I can't speak for every field, but at least for my own field of information systems, where conferences count for zero, at least among the most research-intensive universities:

Counting conference publications or not is in no way a judgment either way of the quality of the papers. In information systems, it is well known that some high-quality conferences (such as ICIS, HICSS and AoM-OCIS) regularly field higher quality papers than many journals. However, such publication often counted as zero in promotion and tenure considerations.

What is going on is that in our field (and I suspect also in similar fields) *conferences are not considered terminal publication outlets--only journals are*. That is, when you present a paper in a conference, even when it is published in the proceedings, you are expected to later publish a significantly revised and significantly extended version of that paper in a journal article (and I would guess that in 90% of the time, this is what happens, at least for high-quality papers). A high-quality conference paper is expected to yield a high-quality journal article. Thus, *to avoid double-counting*, conference publications are ignored in promotion and tenure considerations.

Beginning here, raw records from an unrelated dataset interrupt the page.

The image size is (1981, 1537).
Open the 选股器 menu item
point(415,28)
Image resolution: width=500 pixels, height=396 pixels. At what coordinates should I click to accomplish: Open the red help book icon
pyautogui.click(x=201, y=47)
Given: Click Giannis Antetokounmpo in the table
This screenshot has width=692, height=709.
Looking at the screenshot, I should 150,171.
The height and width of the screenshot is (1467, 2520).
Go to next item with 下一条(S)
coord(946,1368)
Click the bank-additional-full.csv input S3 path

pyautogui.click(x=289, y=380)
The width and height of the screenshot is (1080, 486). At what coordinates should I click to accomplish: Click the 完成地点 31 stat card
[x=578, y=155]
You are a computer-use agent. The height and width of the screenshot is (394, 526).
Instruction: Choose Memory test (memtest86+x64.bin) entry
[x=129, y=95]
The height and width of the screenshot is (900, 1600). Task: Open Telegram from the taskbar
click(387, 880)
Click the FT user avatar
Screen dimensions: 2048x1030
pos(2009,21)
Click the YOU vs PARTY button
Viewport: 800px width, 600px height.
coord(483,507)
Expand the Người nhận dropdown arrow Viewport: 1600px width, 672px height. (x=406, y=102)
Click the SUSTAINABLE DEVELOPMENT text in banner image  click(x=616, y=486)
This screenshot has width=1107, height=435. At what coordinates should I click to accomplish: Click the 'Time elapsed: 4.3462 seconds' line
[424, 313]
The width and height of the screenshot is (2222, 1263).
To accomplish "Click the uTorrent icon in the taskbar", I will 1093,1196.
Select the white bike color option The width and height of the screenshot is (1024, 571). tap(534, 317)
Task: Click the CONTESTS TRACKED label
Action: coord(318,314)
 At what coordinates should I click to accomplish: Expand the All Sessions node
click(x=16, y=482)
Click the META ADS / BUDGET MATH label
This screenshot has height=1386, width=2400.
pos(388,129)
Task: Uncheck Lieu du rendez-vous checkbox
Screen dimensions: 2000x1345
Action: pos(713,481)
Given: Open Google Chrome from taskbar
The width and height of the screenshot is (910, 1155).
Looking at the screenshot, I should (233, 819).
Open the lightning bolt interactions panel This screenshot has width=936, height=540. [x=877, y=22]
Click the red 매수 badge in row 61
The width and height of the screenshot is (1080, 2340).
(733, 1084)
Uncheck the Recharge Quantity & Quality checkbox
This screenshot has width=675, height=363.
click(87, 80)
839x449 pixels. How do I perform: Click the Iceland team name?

From what I understand, in fields like computer science where conferences are terminal publication outlets (that is, conference papers are often not republished in journals), then it naturally makes sense that the conference papers should be considered the measure of a researcher's productive quality.

~ Chitu

Aaron Halfaker a écrit :

As for disciplines that do not count conference papers, I cannot comment because my discipline (Computer Science) looks at top tier conference publications in a similar way to journal publications.  However, I'd argue that anyone who does not value a publication purely because the venue is called a "conference" regardless of the impact/restrictiveness is making a mistake.  I've seen people include the acceptance rates on their CV to avoid this situation.